By Lori Cherland-McCune
Kermit Stake’s love for the steamboat Minnehaha, Lake Minnetonka, and boats in general was no secret. Along with his wife, Audre, they volunteered many an hour toward Minnehaha’s restoration and its subsequent lake travels. Audre’s grandfather was Royal C. Moore, the designer and builder of the original streetcar boats, and although Moore died five years before she was born, the love of boats had become a family legacy ever since.
Kerm was born at home in Minneapolis on April 19, 1926 to Swedish immigrant Henrik Stake and his Swedish-American wife, Mildred Mark. He arrived prematurely, so his father rushed him to the hospital. He weighed only four pounds and was not expected to survive, but the nurses kept him warm in the hospital’s kitchen oven and named him “Arby” for “Our Baby.”

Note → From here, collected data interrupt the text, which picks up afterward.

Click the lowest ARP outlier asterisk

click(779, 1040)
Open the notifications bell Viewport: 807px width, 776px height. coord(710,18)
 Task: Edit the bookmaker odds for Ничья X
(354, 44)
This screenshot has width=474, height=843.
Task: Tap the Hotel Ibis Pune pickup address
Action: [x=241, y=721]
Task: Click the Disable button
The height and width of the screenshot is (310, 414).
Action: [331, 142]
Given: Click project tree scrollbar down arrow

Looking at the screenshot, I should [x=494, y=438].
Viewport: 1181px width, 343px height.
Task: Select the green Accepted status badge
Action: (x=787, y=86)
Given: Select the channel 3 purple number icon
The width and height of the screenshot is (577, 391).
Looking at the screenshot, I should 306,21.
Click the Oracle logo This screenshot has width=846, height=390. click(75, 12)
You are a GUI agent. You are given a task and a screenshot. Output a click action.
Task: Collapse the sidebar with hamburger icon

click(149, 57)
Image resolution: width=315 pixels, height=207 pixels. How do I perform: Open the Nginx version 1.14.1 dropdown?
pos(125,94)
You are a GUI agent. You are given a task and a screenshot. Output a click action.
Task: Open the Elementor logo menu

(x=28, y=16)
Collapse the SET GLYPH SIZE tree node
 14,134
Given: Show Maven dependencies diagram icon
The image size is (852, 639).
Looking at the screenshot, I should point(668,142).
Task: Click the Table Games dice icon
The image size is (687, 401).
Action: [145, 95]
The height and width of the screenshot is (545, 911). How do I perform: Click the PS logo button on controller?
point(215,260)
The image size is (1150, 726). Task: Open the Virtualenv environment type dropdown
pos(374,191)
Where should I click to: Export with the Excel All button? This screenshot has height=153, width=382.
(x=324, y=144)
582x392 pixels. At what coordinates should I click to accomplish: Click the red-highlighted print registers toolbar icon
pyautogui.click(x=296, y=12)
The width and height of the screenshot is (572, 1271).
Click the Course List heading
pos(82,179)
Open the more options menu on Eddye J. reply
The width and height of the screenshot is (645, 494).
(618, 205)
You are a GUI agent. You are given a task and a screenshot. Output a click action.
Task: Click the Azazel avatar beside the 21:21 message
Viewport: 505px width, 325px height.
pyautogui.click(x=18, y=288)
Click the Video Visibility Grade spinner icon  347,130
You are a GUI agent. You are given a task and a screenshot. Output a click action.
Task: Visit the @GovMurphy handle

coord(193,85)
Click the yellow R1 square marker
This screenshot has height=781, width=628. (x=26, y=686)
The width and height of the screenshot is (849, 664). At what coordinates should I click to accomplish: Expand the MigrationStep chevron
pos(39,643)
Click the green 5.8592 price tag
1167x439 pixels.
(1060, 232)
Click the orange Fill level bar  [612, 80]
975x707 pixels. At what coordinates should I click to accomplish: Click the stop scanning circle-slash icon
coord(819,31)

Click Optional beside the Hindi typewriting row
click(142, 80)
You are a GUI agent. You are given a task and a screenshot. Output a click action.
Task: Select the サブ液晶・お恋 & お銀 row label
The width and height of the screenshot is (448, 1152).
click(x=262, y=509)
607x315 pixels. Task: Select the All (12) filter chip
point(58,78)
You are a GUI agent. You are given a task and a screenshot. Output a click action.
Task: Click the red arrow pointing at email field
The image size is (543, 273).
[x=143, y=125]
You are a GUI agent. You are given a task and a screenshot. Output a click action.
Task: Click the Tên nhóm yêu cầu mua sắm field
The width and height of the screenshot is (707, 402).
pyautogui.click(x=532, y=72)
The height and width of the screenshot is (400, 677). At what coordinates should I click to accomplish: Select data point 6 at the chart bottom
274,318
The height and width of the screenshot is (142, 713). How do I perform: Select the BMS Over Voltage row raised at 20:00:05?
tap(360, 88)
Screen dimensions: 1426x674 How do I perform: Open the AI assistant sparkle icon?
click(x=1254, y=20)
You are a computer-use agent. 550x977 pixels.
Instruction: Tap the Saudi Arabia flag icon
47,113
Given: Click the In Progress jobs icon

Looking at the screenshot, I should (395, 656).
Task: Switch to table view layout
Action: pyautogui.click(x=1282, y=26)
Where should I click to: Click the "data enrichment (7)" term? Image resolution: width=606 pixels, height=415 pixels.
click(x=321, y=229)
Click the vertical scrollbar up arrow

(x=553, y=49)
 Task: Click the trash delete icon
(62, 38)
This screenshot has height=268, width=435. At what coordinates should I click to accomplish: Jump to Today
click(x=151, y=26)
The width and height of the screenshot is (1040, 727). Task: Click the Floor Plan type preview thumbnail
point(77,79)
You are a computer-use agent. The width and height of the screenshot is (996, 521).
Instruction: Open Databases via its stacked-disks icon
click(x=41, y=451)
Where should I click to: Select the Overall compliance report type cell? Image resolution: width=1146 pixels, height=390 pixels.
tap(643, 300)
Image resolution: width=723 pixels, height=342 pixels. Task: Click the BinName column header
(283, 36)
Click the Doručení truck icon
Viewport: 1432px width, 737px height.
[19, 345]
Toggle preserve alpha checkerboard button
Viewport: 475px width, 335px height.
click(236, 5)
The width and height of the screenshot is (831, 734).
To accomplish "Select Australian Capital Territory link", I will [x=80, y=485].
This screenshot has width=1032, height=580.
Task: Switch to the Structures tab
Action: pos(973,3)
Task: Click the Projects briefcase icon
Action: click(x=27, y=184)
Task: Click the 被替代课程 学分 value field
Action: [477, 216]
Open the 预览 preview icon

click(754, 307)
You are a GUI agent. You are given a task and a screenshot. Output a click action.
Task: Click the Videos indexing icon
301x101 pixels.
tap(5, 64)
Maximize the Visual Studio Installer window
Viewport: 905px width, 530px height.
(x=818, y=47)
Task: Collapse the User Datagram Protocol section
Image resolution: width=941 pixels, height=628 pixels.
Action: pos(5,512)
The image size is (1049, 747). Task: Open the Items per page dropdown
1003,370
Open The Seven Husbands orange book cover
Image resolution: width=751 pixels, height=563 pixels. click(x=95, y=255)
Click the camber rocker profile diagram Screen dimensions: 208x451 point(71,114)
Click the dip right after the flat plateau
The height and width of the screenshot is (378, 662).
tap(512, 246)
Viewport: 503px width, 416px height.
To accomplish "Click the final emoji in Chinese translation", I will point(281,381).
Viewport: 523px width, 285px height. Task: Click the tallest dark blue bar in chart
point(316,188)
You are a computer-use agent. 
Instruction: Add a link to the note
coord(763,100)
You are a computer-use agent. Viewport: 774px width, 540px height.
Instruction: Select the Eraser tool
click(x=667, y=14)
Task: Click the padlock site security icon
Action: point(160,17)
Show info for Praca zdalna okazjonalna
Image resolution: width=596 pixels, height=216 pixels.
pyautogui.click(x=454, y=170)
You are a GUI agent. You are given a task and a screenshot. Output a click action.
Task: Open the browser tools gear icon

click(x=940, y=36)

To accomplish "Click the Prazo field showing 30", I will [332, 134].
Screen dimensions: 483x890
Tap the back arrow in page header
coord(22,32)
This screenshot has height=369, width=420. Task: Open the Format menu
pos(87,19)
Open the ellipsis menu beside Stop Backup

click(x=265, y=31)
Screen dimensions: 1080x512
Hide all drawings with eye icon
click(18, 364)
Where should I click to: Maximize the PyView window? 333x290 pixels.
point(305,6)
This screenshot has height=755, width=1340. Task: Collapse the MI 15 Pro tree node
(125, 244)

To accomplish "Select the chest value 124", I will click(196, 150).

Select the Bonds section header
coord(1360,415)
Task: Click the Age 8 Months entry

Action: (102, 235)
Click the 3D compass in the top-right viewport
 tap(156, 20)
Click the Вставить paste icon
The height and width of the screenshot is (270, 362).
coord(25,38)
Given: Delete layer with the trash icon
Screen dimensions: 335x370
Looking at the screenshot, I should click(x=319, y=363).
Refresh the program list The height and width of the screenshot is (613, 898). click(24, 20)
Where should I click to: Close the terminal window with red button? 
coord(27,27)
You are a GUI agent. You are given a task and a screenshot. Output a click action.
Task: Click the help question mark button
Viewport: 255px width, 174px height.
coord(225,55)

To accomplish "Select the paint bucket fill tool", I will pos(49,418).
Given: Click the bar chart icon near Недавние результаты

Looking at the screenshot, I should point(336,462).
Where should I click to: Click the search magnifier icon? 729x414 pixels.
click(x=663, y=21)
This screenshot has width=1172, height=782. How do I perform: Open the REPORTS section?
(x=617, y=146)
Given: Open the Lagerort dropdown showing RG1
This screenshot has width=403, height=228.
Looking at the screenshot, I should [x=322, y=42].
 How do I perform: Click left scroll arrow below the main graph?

He grew up in South Minneapolis at 40th Street and 40th Avenue, not far from Minnehaha Falls. He attended Longfellow Elementary School and graduated from Roosevelt High. He spent his childhood summers in northern Wisconsin with his mother’s family, who were involved in the logging and sawmill industry. He and his friends took the streetcar all over the metro area to go fishing and to attend knothole games of the Minneapolis Miller baseball team. During high school he tried to enlist in the Army Air Corp, but they wouldn’t welcome him until he turned eighteen in 1944. So, he started flight school and was sent to field artillery, where they discovered that he was color blind. He then became a communication specialist in the First Army in the French Alps, but mustered out in 1946 to attend the University of Minnesota for a time.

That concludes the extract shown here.